• What you will do: Pull out the items starting at the line that contains "850x607 pixels. At" and ending with the last line of the items, both included, and reproduce those lines word for word.

• Data supplied:
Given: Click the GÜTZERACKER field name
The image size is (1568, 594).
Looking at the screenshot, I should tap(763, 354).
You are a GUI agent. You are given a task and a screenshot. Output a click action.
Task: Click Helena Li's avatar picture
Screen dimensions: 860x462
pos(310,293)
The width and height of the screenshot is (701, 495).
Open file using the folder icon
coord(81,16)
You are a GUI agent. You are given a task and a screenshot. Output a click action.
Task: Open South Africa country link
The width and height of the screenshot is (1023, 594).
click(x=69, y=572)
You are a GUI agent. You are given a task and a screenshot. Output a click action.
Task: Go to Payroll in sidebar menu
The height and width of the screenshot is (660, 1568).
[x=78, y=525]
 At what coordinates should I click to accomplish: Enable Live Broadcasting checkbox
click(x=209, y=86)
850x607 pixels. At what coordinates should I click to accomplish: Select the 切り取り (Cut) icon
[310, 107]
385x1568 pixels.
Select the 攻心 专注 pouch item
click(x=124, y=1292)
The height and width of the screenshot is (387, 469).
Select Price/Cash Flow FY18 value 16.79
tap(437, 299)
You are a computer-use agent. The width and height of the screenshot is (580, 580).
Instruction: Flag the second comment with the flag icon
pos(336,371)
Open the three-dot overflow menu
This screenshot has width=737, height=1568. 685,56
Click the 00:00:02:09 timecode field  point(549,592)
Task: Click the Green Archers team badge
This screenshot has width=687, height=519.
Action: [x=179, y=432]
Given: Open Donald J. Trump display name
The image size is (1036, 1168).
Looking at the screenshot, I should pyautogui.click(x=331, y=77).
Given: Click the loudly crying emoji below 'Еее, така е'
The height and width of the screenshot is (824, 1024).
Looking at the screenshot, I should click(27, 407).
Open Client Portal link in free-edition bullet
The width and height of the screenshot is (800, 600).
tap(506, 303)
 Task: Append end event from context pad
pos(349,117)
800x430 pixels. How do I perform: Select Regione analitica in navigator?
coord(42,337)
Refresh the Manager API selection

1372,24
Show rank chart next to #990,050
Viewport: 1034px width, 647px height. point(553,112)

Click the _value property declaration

• Reply to the task:
850x607 pixels. At what coordinates should I click to accomplish: Select the 切り取り (Cut) icon
[310, 107]
385x1568 pixels.
Select the 攻心 专注 pouch item
click(x=124, y=1292)
The height and width of the screenshot is (387, 469).
Select Price/Cash Flow FY18 value 16.79
tap(437, 299)
You are a computer-use agent. The width and height of the screenshot is (580, 580).
Instruction: Flag the second comment with the flag icon
pos(336,371)
Open the three-dot overflow menu
This screenshot has width=737, height=1568. 685,56
Click the 00:00:02:09 timecode field  point(549,592)
Task: Click the Green Archers team badge
This screenshot has width=687, height=519.
Action: [x=179, y=432]
Given: Open Donald J. Trump display name
The image size is (1036, 1168).
Looking at the screenshot, I should pyautogui.click(x=331, y=77).
Given: Click the loudly crying emoji below 'Еее, така е'
The height and width of the screenshot is (824, 1024).
Looking at the screenshot, I should click(27, 407).
Open Client Portal link in free-edition bullet
The width and height of the screenshot is (800, 600).
tap(506, 303)
 Task: Append end event from context pad
pos(349,117)
800x430 pixels. How do I perform: Select Regione analitica in navigator?
coord(42,337)
Refresh the Manager API selection

1372,24
Show rank chart next to #990,050
Viewport: 1034px width, 647px height. point(553,112)

Click the _value property declaration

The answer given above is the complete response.